=== Section Start ===

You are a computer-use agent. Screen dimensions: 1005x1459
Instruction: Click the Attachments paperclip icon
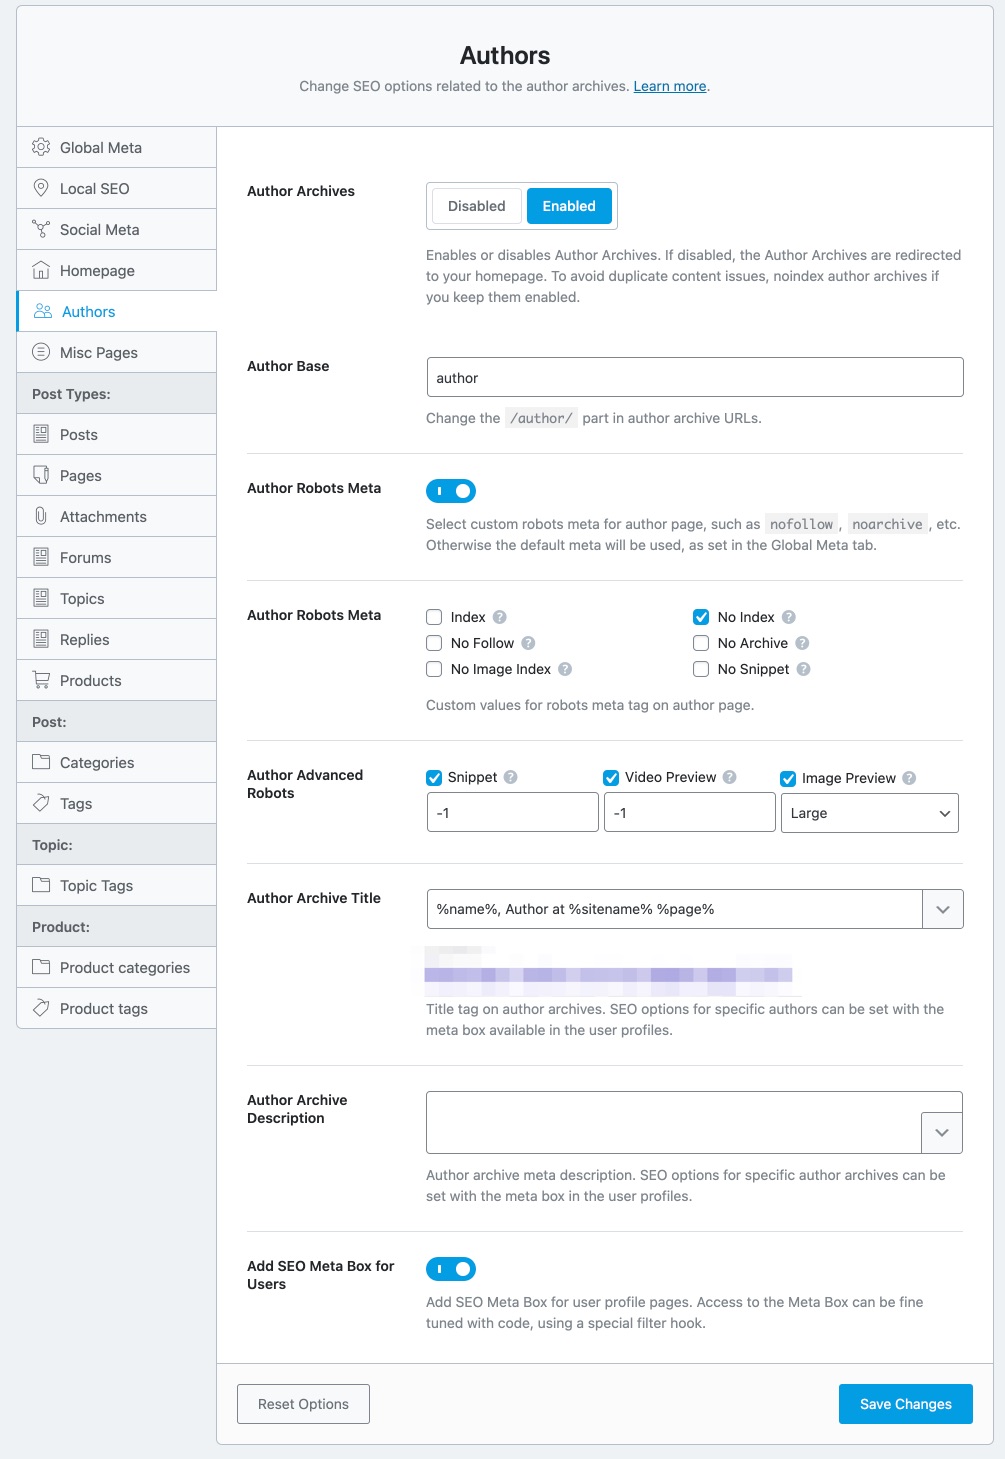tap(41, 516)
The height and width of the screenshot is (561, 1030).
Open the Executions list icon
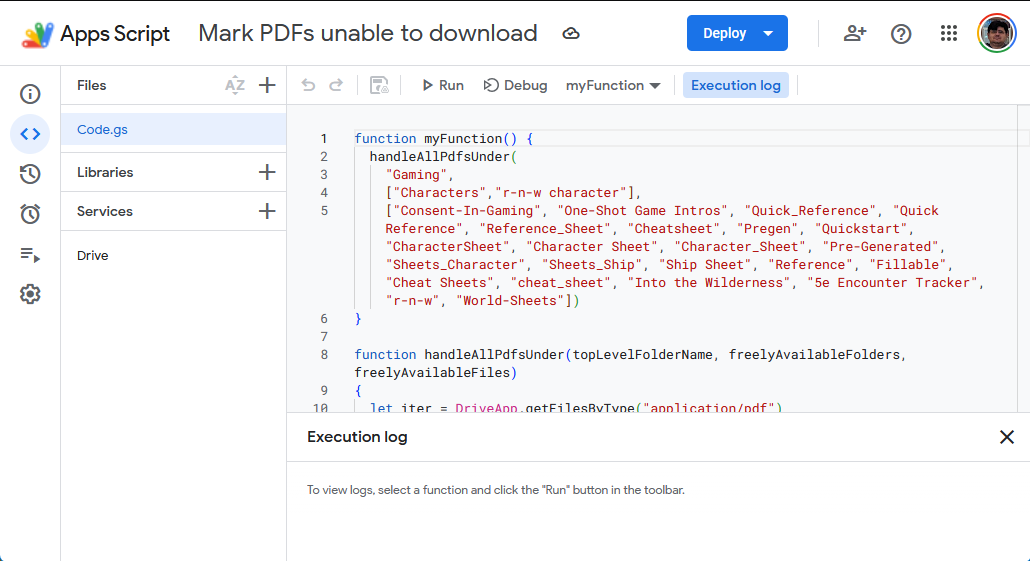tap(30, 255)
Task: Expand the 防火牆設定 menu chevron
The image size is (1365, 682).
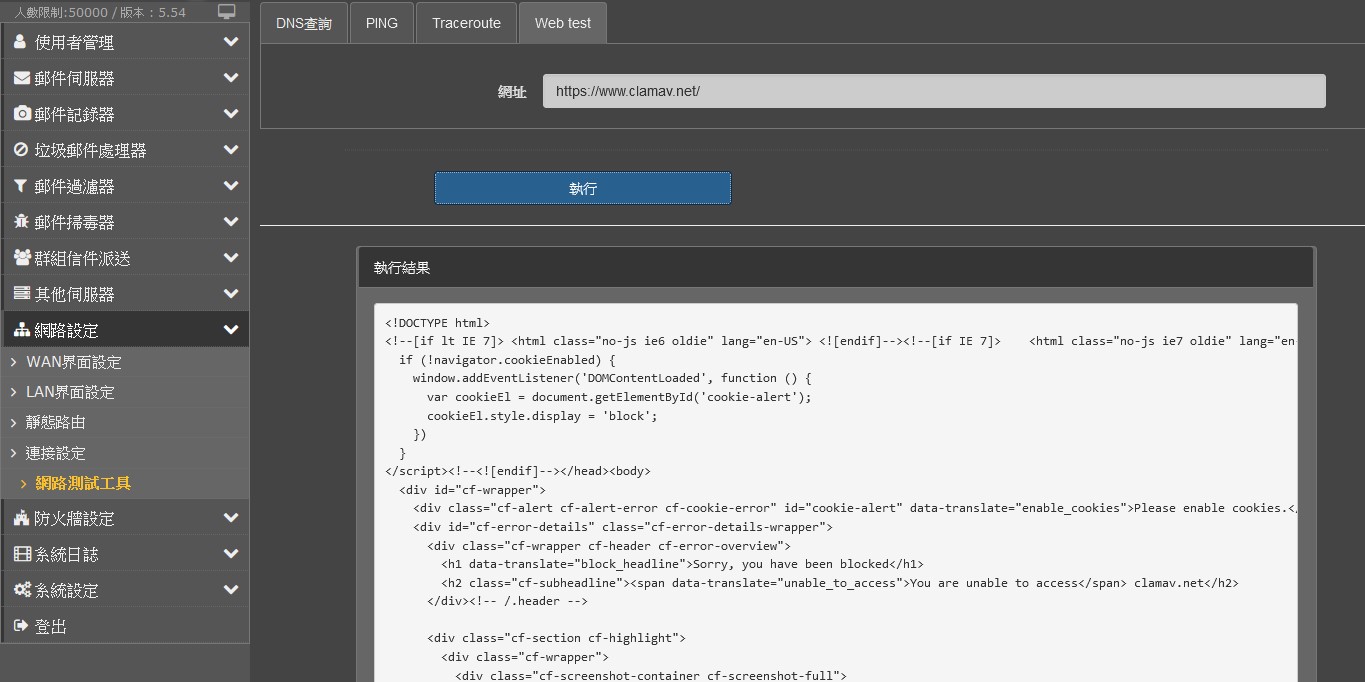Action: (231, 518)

=== Section End ===
=== Section Start ===

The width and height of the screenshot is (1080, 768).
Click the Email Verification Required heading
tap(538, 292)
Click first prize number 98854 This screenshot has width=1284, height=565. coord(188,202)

=== Section End ===
=== Section Start ===

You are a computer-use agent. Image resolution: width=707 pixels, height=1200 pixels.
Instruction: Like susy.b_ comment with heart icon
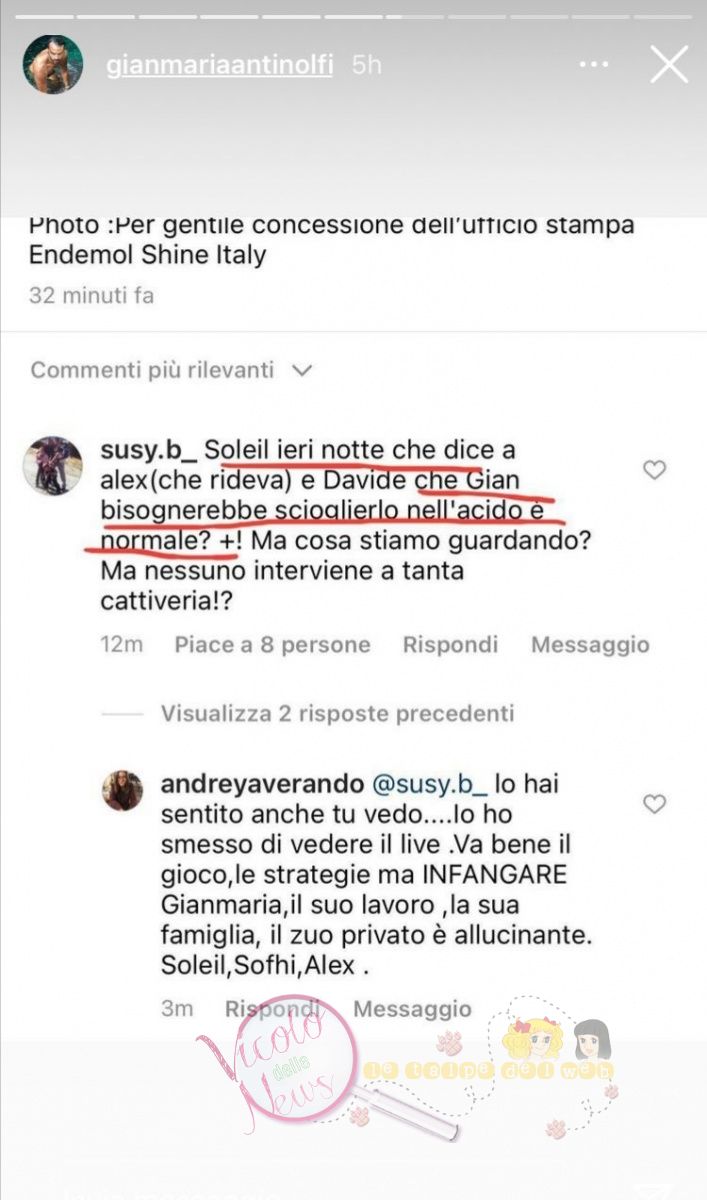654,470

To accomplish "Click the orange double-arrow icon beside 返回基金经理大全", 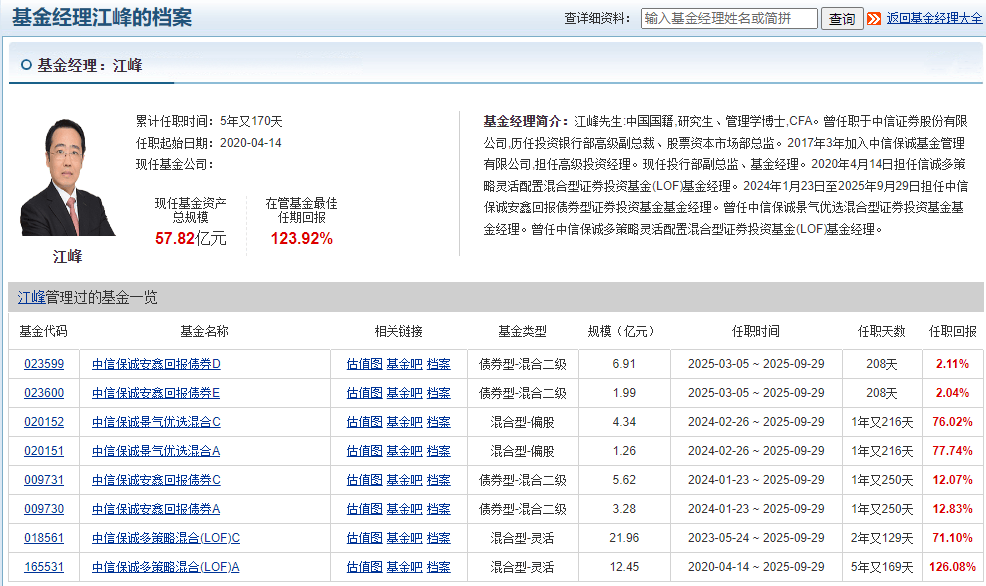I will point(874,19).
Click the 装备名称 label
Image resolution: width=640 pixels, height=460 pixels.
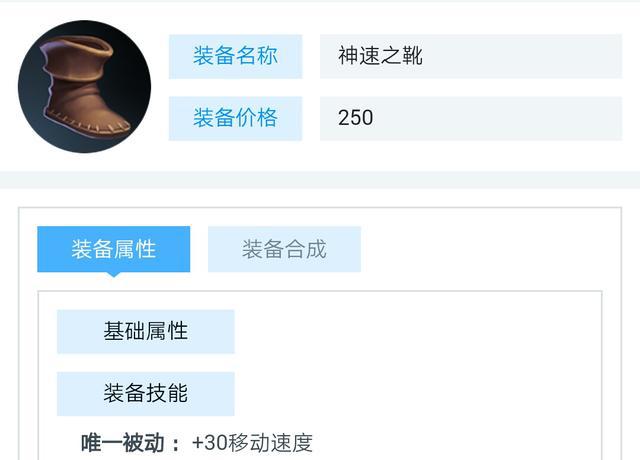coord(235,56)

=== Section End ===

> WHAT THE TASK ASKS:
As the answer, set down only the lines from the data above between the one holding "The width and" and the one holding "Click first prize", inclusive, exactly as they read.

> OUTPUT BELOW:
The width and height of the screenshot is (1080, 768).
Click the Email Verification Required heading
tap(538, 292)
Click first prize number 98854 This screenshot has width=1284, height=565. coord(188,202)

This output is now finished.